贵族学院F2是黑月光 末洄 4576 2026-08-14 01:58

  温玦没有走向那张宽大的办公桌后的高背椅,而是随意地靠在了桌沿,双臂放松地环在胸前,目光落在跟进来的沈叙白身上,将他从头到脚,细细打量了一遍。

  那目光并不尖锐甚至称得上平和,却让沈叙白觉得自己的每一寸布料下的皮肤,都仿佛被这个视线扫过。

  他站在原地,背脊挺直,接受着这沉默的审视,心脏却不受控制地加快了跳动的节奏。

  “会议上的事,听说了?”温玦终于开口,声音不高,在安静的房间里显得格外清晰。

  “听说了大概。有人在会上提出了异议,董事长做出了折中安排。”

  “嗯。”温玦似乎并不意外他会知道,轻轻应了一声。他抬起手,指尖无意识地在光滑的桌面上划了一下,然后才抬起眼,重新看向沈叙白。

  “会成立一个专项审计小组,名义上核查制造板块的问题生产线和供应链。”温玦的语气很淡,仿佛在说一件与自己无关紧要的事情,“小组名单里,会有周振坤推荐的人。”

  沈叙白眸光微动,瞬间明白了这其中的关节与凶险。名义利周振坤安插的人,既是眼线,也可能是绊脚石。

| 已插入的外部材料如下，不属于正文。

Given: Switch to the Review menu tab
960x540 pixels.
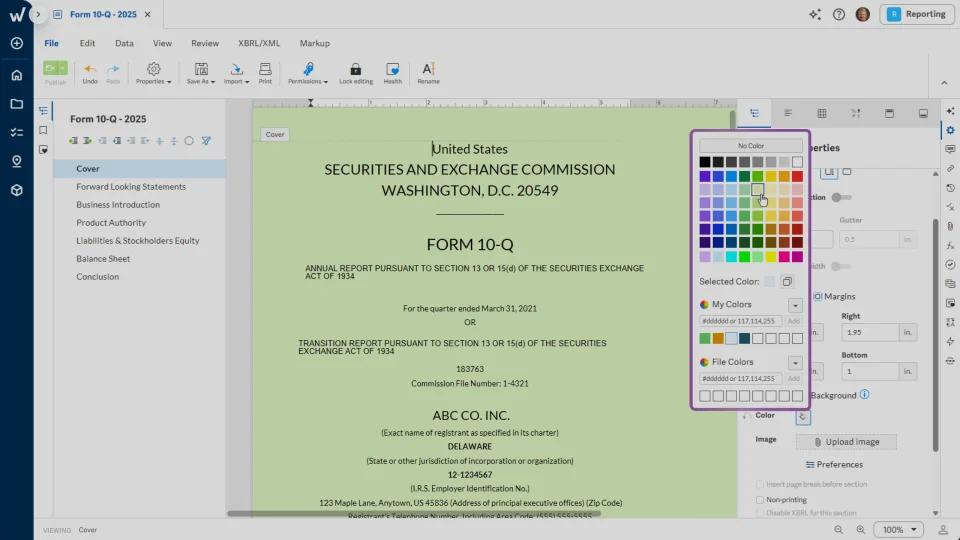Looking at the screenshot, I should [x=205, y=43].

  温玦看着他眼中闪过的了然,嘴角弯了一下,他喜欢和聪明人说话。

  温玦忽然从桌沿直起身,朝着沈叙白走近了一步。

  两人之间的距离瞬间缩短。沈叙白甚至能闻到他身上那股清冽的气息。

  温玦伸出手,没有像以往一样若有似无触碰他的,而是直接摁在了沈叙白的肩上。

  温玦微微侧过头,靠近他的耳畔,声音压得极低,如同最亲密的共犯在分享一个不能为外人道的秘密,

  “但那个小组里,只有你是特殊的,沈叙白。”

  温热的气息拂过耳廓,带来一阵酥麻的战栗。沈叙白垂在身侧的手指,不受控制地蜷缩了一下。

  “报告可以四平八稳,让所有人都满意,但我真正需要的不是这个。我也不需要你去和那些人周旋,玩什么办公室政治。”

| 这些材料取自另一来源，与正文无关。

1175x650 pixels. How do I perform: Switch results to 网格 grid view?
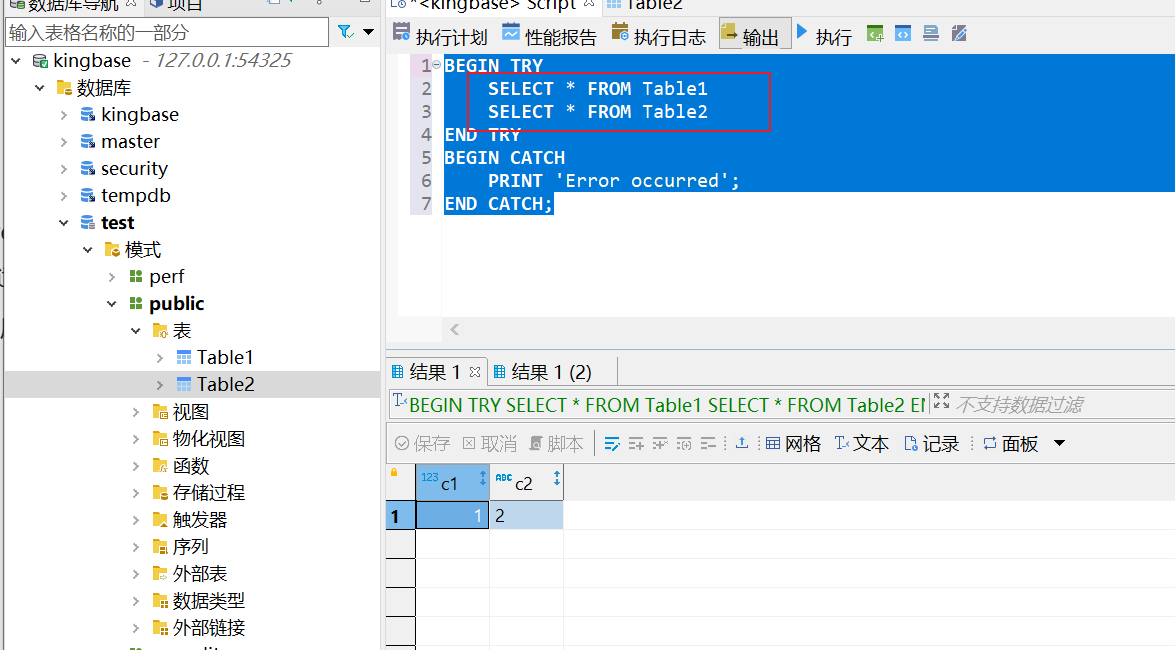click(793, 443)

  他顿了顿,按在沈叙白肩上的手,力道似乎微微加重了一分,像是某种无声的强调,又像是将他更牢地固定在自己的掌控范围内。

  “我要的,是埋在最底下的东西。”温玦的声音更低,几乎化为气音却带着一种淬了毒的锋利,“那些周振坤以为藏得很好或者觉得根本不会被注意到的真正的窟窿。”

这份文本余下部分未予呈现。